嘘だと言って欲しい。シャロンに瞳で訴えかけるがピースサインを返されてしまった。硬直したまま、金魚のように口をパクパクと動かす。
そんなモードを見て、シャガが口をぱかりと大きく開いた。無機質な部屋に盛大な笑い声が響き渡る。一頻り笑い終えると、ふぅ、と満足気に深い息を吐いた。
「いいのぅ、そっちのが"らしい"けん」
「…………らしい、ですか?」
「ああ、らしいとも!今の気持ちを忘れんようにせぇよ」
正直言っている意味はサッパリ分からない。だが、とりあえず自分が焦っているということは二人にお見通しだったらしい。肩の力を抜け、ということなのだろう。精神力を使いすぎてしまっているのは、自分でも分かっていた。目を見開いて呆然と見つめるモードに相反して、シャガの目は細められる。片側の口角だけがにやりと引き攣った。

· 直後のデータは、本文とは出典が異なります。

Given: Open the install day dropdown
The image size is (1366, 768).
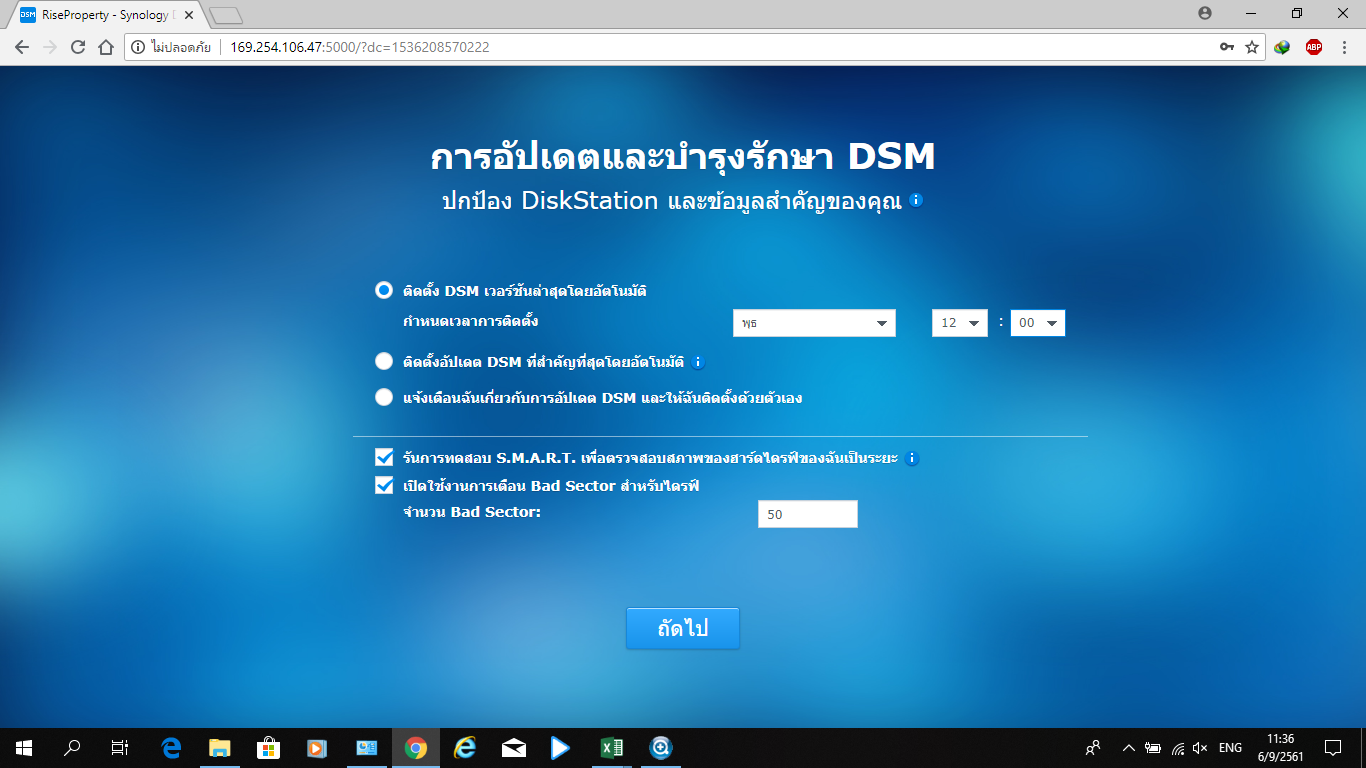Looking at the screenshot, I should (x=814, y=323).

「何じゃ、呼んできてやろうか。オリヴィアって言うんじゃけどのぅ」
オリヴィアとは確か平和のシンボル、オリーブの樹が由来ではなかっただろうか。噂と違いすぎて逆に怖い。名前負けとかいうレベルではない。最早対義語だ。ぶんぶんと首を左右に大きく振ると、それを見たシャガが堪え切れず喉の奥からくつくつと笑いを零した。

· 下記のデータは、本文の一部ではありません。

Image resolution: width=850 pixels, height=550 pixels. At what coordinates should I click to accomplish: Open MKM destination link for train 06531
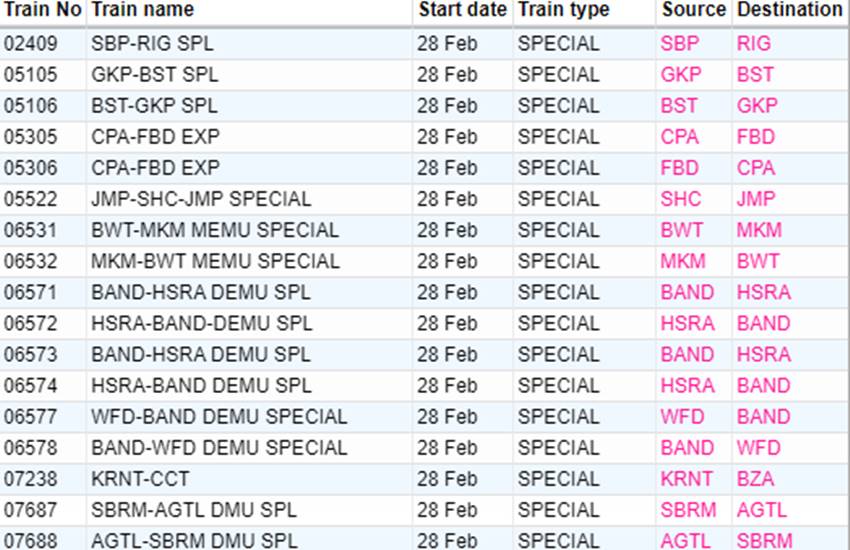click(759, 230)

「会う前から嫌われとるんじゃな、可哀想に。あんなに平和主義なのに。………名前は」
「完全にネタにされてますのね」
──いいのか、これで。
そう思いシャロンにジロリと視線を向けるも、可笑しそうに口を抑えて肩を震わせている。特に気にはしていないようだ。予想外に、噂のオリヴィアさんは常日頃からいじられているタイプなのかもしれない。段々自分の中のオリヴィア像が曖昧になってきた。

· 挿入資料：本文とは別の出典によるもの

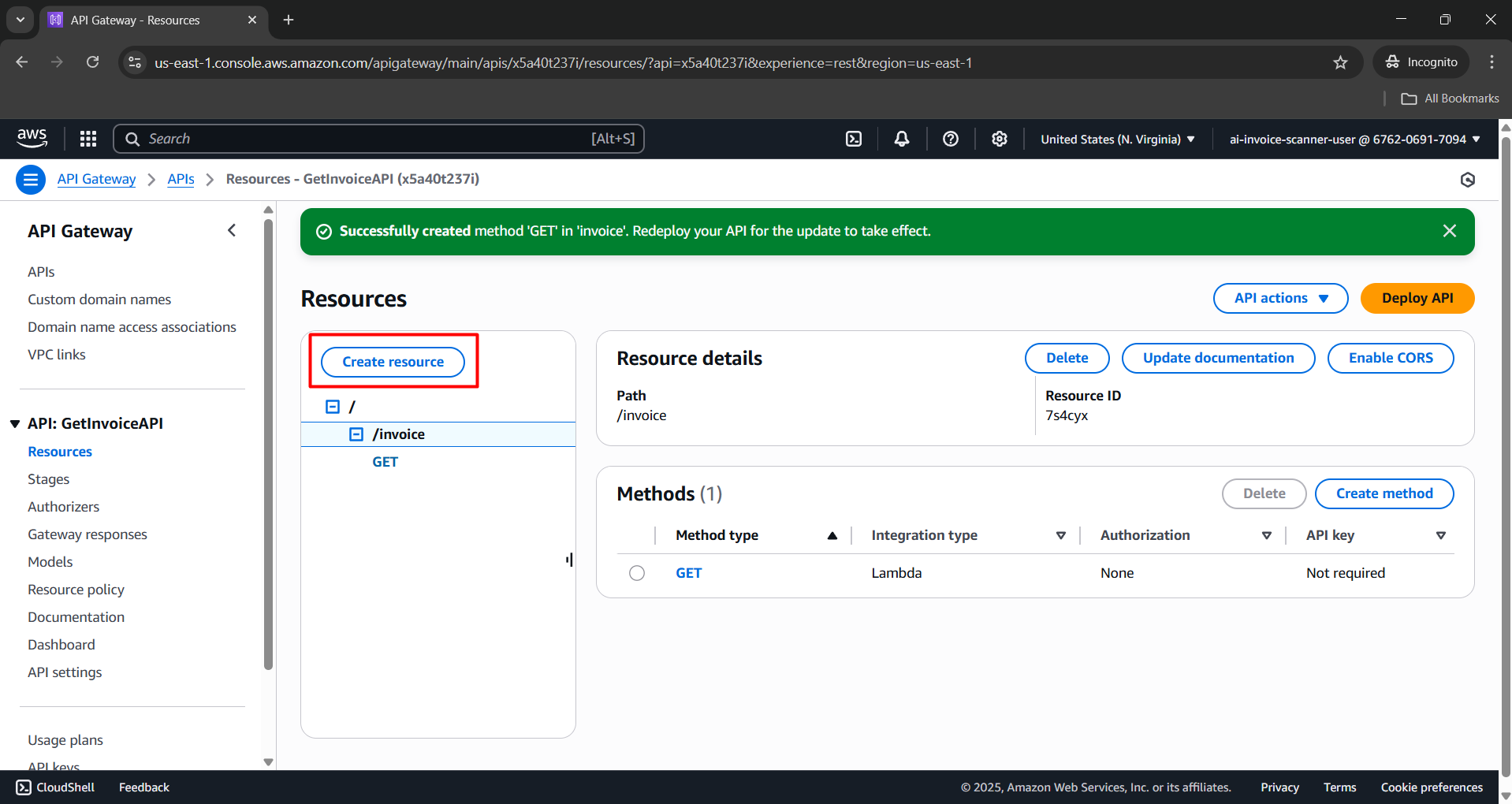Reload the page in the browser

(93, 62)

シャガは「あー面白かった」などと失礼すぎることをサラリと言うと、重たそうな装飾を揺らしながら腰を上げた。
「さぁて、ええか?休憩も終わりにせんと」
「…………あっ、はい!」
自身の声が響き渡り、壁が何度も復唱する。瞼を閉じ、深呼吸をする。
モードはそっと、ペンダントの先に手を添えた。